1.交互式分析技术。此项技术主要是通过用户对调取的模型进行不断迭代,交互更新,得到用户想要的数据处理结果,具有处理方式灵活、直观、易控制等优点。此技术主要有三大方法:(1)资金数据项。即对所有资金数据的相关字段进行统计,将涉及的资金数据项列出来。(2)资金数据分析的五维模型。在获取到资金数据项中的数据之后,分析人员要对以上这些资金数据进行进一步的研判。根据电信网络诈骗犯罪的资金流特点,在进行分析时,可以从五个维度进行考量。维度一,考察资金流动数量。主要分析资金进出额度与账户持有人身份不符的特征账户,找出资金流动额度与相关行业不符的特征账户。维度二,资金流动的性质和目的。主要查看交易主体之间是否有相关性,再辅以其他数据印证其性质和目的。维度三,寻找资金流动路径。找出分散转入、一次转出的特征账户;找出一次性转入、分散转出的特征账户;找出单向流入、单向流出的特征账户。维度四,资金流动的法律或条款标准。找出法律规定内的擦边球账户。维度五,资金流动频率。找出账号长期停滞、频率突然增大的特征账户,找出资金单项流动频繁爆发、具有一定周期性的账户。(3)对异常资金数据的分析方法。电信网络诈骗团伙为了得到诈骗所得赃款,会发生各种非法经济行为,这些行为会与正常的资金流动不相匹配。在侦查活动中可以根据此类异常资金流动,寻找线索和案件突破口。[6]
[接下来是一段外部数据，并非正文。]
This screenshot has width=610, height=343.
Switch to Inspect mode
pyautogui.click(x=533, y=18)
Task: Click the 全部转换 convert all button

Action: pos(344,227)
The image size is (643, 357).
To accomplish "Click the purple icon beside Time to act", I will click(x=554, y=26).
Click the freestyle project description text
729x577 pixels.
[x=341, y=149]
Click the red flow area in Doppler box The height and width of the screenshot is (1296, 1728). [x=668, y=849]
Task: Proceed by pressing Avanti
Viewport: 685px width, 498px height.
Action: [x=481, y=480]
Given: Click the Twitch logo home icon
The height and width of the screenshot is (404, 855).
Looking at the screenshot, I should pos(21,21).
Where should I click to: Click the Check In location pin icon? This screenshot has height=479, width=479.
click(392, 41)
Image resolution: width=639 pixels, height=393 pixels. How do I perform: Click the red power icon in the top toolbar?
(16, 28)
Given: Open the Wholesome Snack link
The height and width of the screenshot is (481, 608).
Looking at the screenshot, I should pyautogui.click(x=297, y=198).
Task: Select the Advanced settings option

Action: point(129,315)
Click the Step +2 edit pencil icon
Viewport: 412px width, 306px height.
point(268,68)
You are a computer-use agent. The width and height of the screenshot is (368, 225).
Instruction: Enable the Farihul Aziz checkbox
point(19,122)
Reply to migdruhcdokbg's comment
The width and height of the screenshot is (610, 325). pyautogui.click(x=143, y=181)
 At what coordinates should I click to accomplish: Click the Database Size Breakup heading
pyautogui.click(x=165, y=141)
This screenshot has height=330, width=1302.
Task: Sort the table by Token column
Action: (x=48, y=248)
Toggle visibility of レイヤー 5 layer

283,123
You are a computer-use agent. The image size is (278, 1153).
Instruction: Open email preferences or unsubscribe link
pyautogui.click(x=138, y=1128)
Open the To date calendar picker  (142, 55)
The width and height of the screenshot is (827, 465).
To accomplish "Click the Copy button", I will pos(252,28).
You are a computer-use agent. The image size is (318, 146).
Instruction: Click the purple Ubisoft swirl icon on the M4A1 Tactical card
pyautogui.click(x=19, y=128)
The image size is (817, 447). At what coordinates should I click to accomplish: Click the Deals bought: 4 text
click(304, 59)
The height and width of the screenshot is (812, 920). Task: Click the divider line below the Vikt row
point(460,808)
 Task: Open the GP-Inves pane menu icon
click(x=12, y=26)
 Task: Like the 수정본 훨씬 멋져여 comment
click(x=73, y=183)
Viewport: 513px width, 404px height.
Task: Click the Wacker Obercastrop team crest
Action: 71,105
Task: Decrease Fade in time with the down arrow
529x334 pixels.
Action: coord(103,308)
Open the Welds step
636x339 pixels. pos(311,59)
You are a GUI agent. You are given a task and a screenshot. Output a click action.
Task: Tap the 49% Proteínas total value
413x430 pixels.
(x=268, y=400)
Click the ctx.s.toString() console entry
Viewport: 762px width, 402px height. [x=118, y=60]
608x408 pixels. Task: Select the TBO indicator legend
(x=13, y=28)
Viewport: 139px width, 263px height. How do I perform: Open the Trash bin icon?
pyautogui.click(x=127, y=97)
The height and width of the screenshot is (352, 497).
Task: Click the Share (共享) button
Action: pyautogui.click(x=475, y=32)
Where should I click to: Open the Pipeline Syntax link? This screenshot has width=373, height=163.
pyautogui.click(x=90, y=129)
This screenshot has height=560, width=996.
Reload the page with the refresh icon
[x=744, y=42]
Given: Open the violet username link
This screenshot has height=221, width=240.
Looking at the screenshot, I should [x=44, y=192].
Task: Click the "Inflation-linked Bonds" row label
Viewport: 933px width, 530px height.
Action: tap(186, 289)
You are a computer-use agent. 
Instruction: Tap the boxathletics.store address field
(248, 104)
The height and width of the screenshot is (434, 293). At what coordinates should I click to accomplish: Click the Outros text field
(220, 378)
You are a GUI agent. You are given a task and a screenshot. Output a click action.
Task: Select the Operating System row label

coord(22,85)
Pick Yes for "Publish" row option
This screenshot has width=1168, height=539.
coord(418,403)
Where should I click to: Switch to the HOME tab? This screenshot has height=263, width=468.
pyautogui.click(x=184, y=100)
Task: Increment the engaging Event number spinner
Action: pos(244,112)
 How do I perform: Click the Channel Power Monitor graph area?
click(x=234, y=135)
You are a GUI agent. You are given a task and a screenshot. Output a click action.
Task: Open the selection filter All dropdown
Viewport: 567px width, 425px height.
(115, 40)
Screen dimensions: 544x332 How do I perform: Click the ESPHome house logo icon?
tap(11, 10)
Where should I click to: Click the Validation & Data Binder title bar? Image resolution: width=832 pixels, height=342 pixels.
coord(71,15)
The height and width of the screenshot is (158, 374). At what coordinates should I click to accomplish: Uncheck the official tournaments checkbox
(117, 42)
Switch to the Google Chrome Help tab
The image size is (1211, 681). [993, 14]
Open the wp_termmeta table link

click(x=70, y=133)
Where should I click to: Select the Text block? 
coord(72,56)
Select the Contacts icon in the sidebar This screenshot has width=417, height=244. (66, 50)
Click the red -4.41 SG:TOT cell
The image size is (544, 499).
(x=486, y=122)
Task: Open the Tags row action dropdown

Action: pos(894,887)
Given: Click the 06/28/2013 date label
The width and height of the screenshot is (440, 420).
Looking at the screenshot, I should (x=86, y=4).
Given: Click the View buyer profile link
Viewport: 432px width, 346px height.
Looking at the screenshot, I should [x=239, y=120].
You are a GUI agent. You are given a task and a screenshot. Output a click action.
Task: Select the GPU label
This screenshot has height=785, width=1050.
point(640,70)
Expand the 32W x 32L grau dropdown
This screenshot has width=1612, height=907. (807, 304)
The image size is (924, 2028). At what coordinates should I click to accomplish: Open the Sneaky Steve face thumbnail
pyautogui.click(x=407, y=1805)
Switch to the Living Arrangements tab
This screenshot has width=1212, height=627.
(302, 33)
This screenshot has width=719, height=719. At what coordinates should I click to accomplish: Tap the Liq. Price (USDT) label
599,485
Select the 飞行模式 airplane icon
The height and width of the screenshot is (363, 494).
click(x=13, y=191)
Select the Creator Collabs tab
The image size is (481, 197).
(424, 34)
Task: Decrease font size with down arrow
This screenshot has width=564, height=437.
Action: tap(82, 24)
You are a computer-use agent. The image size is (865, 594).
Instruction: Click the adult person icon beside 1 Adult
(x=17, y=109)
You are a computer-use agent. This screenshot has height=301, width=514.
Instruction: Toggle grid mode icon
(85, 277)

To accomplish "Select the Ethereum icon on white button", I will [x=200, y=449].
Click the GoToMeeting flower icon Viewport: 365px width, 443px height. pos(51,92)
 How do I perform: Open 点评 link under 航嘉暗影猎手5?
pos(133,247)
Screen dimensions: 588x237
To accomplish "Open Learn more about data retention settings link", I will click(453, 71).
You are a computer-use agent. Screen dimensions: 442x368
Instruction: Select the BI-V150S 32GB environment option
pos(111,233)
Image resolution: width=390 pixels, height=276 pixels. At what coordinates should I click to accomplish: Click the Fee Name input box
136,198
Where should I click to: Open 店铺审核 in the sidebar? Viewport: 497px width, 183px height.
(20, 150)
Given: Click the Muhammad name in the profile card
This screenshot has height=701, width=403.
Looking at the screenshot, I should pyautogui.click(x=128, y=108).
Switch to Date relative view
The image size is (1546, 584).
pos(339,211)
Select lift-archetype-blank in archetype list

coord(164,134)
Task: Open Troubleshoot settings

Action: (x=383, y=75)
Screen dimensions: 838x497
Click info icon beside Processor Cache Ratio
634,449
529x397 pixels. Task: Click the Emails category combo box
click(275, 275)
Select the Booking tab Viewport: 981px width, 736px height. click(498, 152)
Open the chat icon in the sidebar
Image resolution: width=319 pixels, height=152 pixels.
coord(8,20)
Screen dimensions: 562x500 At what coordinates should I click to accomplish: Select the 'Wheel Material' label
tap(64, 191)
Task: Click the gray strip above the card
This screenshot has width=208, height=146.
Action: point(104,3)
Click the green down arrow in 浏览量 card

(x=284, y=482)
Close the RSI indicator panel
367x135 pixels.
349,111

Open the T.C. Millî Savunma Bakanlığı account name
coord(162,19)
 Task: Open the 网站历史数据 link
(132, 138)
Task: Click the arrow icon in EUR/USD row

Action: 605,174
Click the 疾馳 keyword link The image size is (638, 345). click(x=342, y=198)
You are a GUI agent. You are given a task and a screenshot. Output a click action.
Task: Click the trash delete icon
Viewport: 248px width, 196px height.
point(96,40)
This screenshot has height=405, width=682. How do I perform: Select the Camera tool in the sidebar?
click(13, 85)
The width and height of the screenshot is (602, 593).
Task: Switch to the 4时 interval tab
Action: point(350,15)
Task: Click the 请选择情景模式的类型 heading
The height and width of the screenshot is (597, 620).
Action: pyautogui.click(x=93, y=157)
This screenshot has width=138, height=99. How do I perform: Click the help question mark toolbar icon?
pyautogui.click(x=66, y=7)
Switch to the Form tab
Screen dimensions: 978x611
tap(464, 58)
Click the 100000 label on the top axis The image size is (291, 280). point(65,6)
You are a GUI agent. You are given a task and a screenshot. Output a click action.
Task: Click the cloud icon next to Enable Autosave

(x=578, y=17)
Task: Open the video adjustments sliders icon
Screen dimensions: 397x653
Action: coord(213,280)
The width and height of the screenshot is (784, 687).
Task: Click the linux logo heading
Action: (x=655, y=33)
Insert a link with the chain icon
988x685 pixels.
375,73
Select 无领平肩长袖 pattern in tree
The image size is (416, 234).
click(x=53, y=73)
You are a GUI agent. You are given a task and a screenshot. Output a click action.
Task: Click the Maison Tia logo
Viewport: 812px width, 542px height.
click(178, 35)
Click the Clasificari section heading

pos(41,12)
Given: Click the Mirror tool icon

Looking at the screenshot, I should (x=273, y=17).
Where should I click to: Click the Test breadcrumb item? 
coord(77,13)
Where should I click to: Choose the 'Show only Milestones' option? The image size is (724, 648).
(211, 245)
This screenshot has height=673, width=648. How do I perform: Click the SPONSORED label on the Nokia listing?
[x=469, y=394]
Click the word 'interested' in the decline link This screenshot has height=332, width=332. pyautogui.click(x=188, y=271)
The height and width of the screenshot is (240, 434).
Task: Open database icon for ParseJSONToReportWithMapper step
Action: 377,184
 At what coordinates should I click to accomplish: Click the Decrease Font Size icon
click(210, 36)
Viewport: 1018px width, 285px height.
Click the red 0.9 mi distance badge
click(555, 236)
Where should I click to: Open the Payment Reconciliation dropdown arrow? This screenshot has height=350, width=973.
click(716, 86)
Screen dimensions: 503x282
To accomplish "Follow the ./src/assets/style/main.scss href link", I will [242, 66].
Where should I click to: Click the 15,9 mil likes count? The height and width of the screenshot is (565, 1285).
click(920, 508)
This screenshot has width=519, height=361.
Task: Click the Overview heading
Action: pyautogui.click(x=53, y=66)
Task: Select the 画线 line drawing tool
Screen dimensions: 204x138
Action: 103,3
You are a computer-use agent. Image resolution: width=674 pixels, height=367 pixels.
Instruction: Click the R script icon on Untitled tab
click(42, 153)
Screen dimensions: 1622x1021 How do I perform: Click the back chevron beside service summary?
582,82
2.监测预警分析技术。目前,大数据时代已经来临,智能监管将成为重要的监管手段,大数据监管将逐渐替代人工监管,打破“信息孤岛”,实现“互联网+监管”模式。利用大数据技术从海量数据中快速锁定目标,有助于降低监管成本,提升监管效率,实现网络违法犯罪的治理从“事后防御+事中拦截”模式向“事后预警+事先防范”模式转变。基于我国当代公共安全基础理论和大数据技术的社会背景,我们应当构建系统性的电信网络诈骗犯罪监测预警的全过程体系,即监测—分析—预警—处置。
3.大数据可视化技术。电信网络诈骗有涉及人员多、犯罪集团化、诈骗渠道多元化、侵害对象不特定且涉案金额巨大的特点,因此对于数据的处理也有较高的要求。利用大数据可视化技术,在数据处理的基础上,将数据信息以图表图形的形式表现出来,使得数据更加清晰可见,并能根据现有数据进行更加深入的挖掘,找到数据线索之间背后的某种关联性,为破获案件找到新的突破口。[7]
大数据分析,建模是必不可少的一个环节。构建模型是基于对犯罪特征的识别与捕捉,在整个模型的构建过程中,要结合分析模型构建的基本要素。
根据相关部门统计,电信网络诈骗犯罪正在逐年增多,呈上升态势。由于电信网络诈骗犯罪的资金流特点,公安机关在侦办过程中经常会遇见打击难、定位难、抓捕难等问题,导致难以破案。对于电信网络诈骗的侦办要注意电信流、资金流和网络流的查询,其中难点及重点就是对资金流的查询及控制。因此,要不断学习发展公安机关对犯罪资金流查询定位技术,积极与银行合作,引入最新的网络技术,如本文中所提及的交互式分析技术、监测预警分析技术、大数据可视化技术等。当然这些技术虽然已经开始运用,但是仍然有很多方面还有待于进一步去完善。